> [TRY IT]:
Write out the records again, exactly, leaving none out.

> [MATERIAL TO PROCESS]:
┌──

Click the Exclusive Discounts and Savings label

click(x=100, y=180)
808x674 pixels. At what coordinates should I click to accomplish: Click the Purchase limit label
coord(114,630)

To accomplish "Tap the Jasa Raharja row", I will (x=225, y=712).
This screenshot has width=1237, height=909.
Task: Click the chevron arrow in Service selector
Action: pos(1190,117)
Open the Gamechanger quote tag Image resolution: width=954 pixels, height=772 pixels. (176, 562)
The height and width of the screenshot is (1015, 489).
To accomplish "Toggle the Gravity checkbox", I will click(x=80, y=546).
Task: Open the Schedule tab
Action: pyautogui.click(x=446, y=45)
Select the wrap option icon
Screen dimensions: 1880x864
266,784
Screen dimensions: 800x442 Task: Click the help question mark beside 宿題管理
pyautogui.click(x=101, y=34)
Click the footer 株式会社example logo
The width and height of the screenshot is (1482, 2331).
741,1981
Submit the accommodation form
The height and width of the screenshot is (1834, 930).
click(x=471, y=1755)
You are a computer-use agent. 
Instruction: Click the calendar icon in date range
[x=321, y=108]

└──

> [RESPONSE FOR THIS EXERCISE]:
Click the Exclusive Discounts and Savings label

click(x=100, y=180)
808x674 pixels. At what coordinates should I click to accomplish: Click the Purchase limit label
coord(114,630)

To accomplish "Tap the Jasa Raharja row", I will (x=225, y=712).
This screenshot has width=1237, height=909.
Task: Click the chevron arrow in Service selector
Action: pos(1190,117)
Open the Gamechanger quote tag Image resolution: width=954 pixels, height=772 pixels. (176, 562)
The height and width of the screenshot is (1015, 489).
To accomplish "Toggle the Gravity checkbox", I will click(x=80, y=546).
Task: Open the Schedule tab
Action: pyautogui.click(x=446, y=45)
Select the wrap option icon
Screen dimensions: 1880x864
266,784
Screen dimensions: 800x442 Task: Click the help question mark beside 宿題管理
pyautogui.click(x=101, y=34)
Click the footer 株式会社example logo
The width and height of the screenshot is (1482, 2331).
741,1981
Submit the accommodation form
The height and width of the screenshot is (1834, 930).
click(x=471, y=1755)
You are a computer-use agent. 
Instruction: Click the calendar icon in date range
[x=321, y=108]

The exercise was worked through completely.